The average credit score in the United States in 2019 was 703, which is considered a “good” score among most creditors.
However, you may find yourself amidst the 12% of Americans with a “poor” score below 550, especially if you have recently worked with a bankruptcy Maryland lawyer. Since your credit history has such a significant impact on your purchasing power, it may be imperative for you to do whatever you can to boost your rating. Fortunately, it might not be as difficult as it seems.
Factors That Influence Your FICO Score
Your creditworthiness is based on five types of reported financial data. Credit bureaus use the data to calculate your FICO score, and creditors rely on their analysis to estimate your financial reliability.
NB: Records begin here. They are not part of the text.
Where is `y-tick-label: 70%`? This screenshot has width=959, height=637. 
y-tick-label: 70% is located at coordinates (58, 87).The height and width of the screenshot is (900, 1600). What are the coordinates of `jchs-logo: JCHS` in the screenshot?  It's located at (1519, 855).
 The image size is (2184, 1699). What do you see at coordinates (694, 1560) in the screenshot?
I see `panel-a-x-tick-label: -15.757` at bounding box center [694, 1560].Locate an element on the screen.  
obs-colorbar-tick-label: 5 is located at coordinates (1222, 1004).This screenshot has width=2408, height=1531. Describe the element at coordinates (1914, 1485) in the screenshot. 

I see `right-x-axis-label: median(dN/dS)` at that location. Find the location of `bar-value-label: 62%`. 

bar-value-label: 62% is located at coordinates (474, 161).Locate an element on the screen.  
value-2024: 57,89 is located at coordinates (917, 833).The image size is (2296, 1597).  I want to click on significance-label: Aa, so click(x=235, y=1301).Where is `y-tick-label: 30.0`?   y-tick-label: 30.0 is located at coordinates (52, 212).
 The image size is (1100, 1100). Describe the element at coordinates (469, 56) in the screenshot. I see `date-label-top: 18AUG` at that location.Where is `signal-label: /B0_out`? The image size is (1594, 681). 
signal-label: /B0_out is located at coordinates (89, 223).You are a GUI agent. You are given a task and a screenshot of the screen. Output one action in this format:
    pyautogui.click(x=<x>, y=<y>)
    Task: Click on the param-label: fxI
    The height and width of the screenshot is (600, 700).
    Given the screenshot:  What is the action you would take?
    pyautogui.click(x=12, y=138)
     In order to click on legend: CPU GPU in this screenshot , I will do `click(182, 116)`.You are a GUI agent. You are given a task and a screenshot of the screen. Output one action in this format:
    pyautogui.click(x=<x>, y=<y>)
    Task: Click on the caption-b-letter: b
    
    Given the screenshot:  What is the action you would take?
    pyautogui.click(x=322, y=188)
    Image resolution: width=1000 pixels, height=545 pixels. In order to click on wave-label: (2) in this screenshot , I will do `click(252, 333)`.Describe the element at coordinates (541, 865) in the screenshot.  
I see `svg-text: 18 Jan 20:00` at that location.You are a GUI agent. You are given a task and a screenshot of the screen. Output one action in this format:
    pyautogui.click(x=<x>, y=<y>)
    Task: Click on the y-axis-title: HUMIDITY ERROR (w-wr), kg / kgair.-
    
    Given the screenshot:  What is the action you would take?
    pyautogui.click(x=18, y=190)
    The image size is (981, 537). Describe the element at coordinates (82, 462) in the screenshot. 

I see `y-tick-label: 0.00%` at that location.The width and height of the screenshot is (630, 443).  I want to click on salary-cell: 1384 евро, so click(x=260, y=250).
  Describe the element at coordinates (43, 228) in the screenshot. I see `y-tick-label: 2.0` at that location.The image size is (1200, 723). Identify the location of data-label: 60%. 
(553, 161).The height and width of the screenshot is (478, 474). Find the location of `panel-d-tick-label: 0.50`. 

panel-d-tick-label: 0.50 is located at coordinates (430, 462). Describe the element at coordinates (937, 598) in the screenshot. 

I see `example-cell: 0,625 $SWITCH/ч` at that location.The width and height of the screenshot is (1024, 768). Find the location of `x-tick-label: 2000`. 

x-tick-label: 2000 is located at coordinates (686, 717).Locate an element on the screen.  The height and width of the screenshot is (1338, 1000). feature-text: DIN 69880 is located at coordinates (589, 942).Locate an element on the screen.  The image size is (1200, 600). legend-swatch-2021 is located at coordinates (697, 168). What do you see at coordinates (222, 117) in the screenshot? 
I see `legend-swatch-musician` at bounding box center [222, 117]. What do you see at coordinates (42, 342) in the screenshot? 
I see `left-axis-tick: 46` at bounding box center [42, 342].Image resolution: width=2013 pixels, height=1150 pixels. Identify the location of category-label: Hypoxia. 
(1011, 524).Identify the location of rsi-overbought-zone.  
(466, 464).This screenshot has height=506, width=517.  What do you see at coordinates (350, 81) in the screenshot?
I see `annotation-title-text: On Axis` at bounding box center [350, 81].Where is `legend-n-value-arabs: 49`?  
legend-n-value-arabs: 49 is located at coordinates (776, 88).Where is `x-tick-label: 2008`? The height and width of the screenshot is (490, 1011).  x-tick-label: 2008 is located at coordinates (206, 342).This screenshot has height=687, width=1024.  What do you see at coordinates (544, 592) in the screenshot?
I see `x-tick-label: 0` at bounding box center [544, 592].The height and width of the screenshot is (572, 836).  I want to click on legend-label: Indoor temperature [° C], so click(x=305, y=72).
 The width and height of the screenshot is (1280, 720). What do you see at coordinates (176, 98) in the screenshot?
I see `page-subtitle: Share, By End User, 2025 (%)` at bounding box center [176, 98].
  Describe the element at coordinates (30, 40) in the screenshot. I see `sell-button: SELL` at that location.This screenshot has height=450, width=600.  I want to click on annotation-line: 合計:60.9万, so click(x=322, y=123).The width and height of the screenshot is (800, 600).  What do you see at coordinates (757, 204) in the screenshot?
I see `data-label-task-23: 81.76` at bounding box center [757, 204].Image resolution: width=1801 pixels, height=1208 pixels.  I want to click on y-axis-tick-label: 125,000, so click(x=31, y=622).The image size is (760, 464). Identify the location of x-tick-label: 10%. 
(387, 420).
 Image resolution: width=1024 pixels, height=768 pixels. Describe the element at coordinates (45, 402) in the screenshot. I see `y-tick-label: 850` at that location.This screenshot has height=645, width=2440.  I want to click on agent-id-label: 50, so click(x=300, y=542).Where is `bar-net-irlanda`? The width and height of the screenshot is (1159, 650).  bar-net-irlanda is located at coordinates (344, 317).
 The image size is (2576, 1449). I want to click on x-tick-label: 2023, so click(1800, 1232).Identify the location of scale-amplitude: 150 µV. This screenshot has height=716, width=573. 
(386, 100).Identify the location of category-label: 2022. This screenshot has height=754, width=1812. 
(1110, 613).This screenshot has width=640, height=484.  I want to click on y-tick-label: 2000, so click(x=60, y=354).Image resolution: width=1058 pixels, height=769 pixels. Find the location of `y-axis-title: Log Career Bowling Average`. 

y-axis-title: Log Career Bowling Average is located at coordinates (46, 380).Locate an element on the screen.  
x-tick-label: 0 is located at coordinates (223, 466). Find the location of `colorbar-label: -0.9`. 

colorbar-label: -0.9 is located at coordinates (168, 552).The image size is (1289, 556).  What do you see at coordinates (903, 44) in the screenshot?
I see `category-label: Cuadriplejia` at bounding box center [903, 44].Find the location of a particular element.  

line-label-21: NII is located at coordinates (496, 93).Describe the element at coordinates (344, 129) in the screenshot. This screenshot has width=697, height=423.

The five influencing factors are:
- The number of on-time or late payments
- The age of your oldest credit accounts
- The percentage of your total credit used
- Recent requests for your credit history
- The variety of your credit account types
Reported items could affect your history for a few months or a few years. If you see old or inaccurate entries on your report, contact the credit bureau to file a dispute.
Strategies That Rebuild Your Credit
Repairing a poor credit score isn’t impossible. Studies have shown that a selection of Chapter 7 bankruptcy filers saw an average score increase of 15%, inside the “fair” range, within eight months of discharge. Making on-time payments and spending less than one-third of your available credit generally have the most substantial effect on your score. Still, those efforts can be challenging, sometimes impossible. Fortunately, some other strategies and products could contribute to improvement, such as finding a co-signer, becoming an authorized user and applying for credit-building loans or secured credit cards.
Don’t be discouraged by the fact that critical financial elements such as judgments, defaults and poor payment habits can influence your credit history for as long as a decade. You can start taking small steps now, and you might be surprised by how quickly they can impact your score.